Safe at home

Winnipeg’s nursing homes fail to accommodate LGBT seniors

Nursing homes are an important resource that can easily be taken for granted. It’s comforting to know that when old age makes it challenging for us to live independently, care homes can provide safe assisted living.

But for many LGBT seniors in Winnipeg, care homes aren’t the safe spaces they need to be.

Sarah Dack is a counsellor at the Rainbow Resource Centre (RRC) and is part of the 55+ Positive Space Initiative (PSI), a volunteer committee mandated “to support the capacity of senior centres, seniors’ homes, home care and other seniors’ services to provide safety and inclusion” for LGBT Winnipeggers over the age of 55. 

RRC and the Winnipeg Regional Health Authority distributed a survey in May 2013 investigating LGBT awareness in Winnipeg’s seniors’ homes. Dack says the results weren’t good.

“What we found is that there is a huge need for awareness training at all levels, in many different types of senior-serving organizations,” Dack explains.
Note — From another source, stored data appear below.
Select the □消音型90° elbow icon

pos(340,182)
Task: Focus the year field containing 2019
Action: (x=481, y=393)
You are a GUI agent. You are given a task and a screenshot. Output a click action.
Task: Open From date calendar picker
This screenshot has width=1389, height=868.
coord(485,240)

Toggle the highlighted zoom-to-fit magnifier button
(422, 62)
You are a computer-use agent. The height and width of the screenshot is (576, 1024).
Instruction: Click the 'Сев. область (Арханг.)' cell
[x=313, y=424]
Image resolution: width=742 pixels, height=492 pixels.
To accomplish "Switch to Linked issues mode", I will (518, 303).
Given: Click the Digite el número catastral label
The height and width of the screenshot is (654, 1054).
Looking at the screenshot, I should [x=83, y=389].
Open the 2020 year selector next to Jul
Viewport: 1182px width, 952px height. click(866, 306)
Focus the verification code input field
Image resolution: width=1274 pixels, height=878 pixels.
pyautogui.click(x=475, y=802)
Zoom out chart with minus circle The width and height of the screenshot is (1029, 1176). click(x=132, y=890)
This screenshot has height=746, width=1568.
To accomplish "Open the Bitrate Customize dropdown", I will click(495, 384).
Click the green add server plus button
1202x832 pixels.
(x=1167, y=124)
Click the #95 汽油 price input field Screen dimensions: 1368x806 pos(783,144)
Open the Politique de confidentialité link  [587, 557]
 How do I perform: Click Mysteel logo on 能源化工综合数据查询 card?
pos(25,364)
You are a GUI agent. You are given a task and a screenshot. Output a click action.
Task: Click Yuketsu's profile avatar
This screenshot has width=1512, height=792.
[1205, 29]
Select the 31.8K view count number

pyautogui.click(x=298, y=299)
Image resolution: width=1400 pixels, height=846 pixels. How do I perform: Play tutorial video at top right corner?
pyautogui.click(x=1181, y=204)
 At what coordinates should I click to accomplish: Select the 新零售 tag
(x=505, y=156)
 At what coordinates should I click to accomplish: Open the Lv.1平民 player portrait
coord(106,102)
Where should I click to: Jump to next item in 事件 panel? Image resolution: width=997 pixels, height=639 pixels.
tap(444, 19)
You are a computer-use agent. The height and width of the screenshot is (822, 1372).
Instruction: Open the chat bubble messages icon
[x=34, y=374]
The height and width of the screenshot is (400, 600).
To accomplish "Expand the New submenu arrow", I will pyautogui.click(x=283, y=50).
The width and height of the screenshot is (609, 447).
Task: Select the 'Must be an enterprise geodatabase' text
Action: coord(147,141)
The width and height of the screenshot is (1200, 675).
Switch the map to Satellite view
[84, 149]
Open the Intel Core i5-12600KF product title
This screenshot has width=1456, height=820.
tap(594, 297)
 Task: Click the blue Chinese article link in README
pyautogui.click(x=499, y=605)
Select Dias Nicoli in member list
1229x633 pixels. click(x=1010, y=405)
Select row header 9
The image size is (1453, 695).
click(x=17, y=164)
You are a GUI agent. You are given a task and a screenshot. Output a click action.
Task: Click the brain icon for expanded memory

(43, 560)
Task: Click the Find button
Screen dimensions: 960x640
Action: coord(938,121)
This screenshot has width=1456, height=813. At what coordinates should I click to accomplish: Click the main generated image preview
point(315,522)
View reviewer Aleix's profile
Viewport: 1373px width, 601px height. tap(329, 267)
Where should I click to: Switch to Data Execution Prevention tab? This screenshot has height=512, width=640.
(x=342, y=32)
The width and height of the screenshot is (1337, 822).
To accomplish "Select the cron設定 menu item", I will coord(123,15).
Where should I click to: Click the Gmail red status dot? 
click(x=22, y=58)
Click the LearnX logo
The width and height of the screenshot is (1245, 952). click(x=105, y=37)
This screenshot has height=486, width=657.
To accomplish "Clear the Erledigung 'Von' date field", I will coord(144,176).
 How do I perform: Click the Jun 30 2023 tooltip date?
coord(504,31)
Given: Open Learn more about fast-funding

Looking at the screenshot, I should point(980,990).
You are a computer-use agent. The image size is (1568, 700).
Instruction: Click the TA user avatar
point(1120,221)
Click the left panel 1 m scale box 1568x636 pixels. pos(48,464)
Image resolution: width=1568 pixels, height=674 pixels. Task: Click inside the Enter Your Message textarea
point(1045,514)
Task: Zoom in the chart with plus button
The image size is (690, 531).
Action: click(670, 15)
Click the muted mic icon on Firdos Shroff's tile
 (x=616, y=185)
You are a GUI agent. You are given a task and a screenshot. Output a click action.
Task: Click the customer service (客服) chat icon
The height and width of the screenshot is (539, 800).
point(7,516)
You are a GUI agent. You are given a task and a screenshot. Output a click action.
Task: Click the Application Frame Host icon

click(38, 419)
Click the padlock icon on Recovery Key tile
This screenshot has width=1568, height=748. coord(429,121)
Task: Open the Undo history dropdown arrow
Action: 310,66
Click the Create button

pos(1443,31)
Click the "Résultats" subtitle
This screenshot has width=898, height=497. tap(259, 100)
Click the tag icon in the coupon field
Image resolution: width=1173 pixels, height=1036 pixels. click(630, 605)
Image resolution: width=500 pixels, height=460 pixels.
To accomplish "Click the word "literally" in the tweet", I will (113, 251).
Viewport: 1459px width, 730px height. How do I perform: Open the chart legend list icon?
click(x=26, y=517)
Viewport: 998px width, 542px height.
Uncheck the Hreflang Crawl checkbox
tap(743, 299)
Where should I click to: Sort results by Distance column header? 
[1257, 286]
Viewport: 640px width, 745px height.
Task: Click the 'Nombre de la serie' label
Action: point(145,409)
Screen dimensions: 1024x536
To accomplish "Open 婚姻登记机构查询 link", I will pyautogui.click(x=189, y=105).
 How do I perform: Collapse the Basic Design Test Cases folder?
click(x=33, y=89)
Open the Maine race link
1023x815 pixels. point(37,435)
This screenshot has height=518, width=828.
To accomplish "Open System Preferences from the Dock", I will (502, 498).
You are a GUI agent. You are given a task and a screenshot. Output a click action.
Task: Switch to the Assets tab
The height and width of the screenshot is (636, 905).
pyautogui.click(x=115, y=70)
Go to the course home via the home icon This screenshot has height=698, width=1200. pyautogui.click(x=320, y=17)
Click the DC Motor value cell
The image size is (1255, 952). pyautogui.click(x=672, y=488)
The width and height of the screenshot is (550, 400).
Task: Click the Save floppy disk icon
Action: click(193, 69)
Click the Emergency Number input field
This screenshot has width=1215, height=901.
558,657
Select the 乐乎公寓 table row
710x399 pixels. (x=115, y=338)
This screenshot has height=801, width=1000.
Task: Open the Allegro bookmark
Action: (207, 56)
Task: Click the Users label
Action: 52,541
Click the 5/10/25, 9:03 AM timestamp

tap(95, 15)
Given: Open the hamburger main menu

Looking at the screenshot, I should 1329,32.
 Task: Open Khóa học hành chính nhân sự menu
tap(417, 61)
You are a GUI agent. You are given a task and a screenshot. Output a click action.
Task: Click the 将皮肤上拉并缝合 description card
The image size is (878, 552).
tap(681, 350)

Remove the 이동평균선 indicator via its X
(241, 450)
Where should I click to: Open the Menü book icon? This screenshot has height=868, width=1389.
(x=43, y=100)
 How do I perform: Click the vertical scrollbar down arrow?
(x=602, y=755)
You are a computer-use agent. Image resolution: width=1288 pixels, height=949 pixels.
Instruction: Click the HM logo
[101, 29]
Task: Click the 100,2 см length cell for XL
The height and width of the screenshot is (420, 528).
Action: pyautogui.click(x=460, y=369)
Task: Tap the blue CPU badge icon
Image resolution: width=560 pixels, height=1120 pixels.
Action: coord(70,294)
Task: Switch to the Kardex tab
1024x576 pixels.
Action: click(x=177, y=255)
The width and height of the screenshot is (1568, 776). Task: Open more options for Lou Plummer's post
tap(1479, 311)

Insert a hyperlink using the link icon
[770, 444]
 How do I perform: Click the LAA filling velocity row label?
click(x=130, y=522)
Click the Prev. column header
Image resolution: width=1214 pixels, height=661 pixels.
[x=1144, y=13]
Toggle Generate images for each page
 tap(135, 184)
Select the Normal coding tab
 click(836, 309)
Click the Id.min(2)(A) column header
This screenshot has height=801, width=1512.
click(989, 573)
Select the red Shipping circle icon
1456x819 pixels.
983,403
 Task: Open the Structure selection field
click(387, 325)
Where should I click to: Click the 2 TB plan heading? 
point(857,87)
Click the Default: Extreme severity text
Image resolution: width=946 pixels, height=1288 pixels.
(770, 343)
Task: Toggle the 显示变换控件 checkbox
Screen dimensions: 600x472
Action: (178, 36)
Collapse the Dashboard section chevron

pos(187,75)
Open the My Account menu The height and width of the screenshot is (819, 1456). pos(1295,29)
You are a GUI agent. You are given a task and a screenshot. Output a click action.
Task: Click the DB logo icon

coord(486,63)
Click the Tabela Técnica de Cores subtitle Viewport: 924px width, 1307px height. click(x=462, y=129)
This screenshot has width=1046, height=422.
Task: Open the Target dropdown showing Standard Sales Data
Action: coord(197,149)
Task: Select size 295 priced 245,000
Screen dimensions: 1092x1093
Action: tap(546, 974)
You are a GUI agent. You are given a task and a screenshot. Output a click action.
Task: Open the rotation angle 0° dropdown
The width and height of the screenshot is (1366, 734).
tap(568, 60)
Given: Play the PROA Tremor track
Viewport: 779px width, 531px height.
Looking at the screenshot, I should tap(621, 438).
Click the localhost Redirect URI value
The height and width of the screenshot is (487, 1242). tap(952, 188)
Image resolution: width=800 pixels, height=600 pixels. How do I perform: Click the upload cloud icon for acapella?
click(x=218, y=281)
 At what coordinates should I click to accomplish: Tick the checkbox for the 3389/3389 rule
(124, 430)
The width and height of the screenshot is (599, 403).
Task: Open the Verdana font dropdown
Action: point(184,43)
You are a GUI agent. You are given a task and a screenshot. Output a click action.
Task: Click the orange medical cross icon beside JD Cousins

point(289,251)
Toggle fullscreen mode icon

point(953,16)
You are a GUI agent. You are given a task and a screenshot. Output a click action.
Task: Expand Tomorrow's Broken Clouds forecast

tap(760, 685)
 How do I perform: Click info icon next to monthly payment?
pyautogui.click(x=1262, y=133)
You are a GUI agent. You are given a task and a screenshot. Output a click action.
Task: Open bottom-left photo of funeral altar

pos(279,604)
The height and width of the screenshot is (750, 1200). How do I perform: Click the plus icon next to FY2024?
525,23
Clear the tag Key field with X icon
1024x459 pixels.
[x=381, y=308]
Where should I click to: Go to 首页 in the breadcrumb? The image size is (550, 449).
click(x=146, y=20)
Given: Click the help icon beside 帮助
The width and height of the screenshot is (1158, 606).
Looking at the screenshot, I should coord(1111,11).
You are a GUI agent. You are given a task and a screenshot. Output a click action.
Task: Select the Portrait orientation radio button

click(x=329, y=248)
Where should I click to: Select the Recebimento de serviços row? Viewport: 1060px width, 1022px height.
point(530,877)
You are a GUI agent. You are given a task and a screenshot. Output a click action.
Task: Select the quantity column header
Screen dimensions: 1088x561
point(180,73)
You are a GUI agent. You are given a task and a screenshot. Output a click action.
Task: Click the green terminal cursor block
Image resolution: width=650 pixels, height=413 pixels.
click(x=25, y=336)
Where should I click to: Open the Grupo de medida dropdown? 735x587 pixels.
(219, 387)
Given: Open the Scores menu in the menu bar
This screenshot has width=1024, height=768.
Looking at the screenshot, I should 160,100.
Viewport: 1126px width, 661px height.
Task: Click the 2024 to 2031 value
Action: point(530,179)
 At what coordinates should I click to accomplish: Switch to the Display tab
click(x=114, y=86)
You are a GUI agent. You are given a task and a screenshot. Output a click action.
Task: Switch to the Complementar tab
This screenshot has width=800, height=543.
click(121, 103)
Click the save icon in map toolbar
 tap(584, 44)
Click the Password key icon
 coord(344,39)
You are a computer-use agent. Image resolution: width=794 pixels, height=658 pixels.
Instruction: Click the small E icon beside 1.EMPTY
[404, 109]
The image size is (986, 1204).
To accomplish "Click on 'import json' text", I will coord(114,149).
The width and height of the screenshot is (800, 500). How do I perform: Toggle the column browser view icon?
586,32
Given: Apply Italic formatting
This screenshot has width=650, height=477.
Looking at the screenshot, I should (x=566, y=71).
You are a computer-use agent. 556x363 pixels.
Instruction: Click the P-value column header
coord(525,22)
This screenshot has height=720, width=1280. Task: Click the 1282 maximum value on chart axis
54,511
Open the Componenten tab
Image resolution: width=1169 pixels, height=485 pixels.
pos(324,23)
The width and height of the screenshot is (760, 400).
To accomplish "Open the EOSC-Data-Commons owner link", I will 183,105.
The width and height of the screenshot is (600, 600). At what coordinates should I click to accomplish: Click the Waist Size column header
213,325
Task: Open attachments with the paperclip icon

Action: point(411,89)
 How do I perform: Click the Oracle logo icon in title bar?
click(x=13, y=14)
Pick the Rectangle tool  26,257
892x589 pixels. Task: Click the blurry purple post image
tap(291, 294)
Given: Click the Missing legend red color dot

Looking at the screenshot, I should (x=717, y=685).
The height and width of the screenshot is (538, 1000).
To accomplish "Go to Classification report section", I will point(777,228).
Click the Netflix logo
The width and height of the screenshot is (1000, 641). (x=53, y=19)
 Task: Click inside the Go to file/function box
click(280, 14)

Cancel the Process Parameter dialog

The survey was developed using the City of Toronto’s Long-Term Care LGBT Toolkit, a document the City of Toronto has been using since 2004 to make its seniors’ homes LGBT-positive spaces. 

Currently, all 10 of Toronto’s city-run homes adhere to the LGBT Toolkit. According to RRC’s survey, no homes in Winnipeg do. This lack of accommodating housing forces many openly-LGBT people back into the closet.

Carlos Herrera, the administrator of True Davidson Acres, an LGBT-positive seniors’ home in Toronto, says creating accommodating care homes starts with facilitating an accepting and respectful environment.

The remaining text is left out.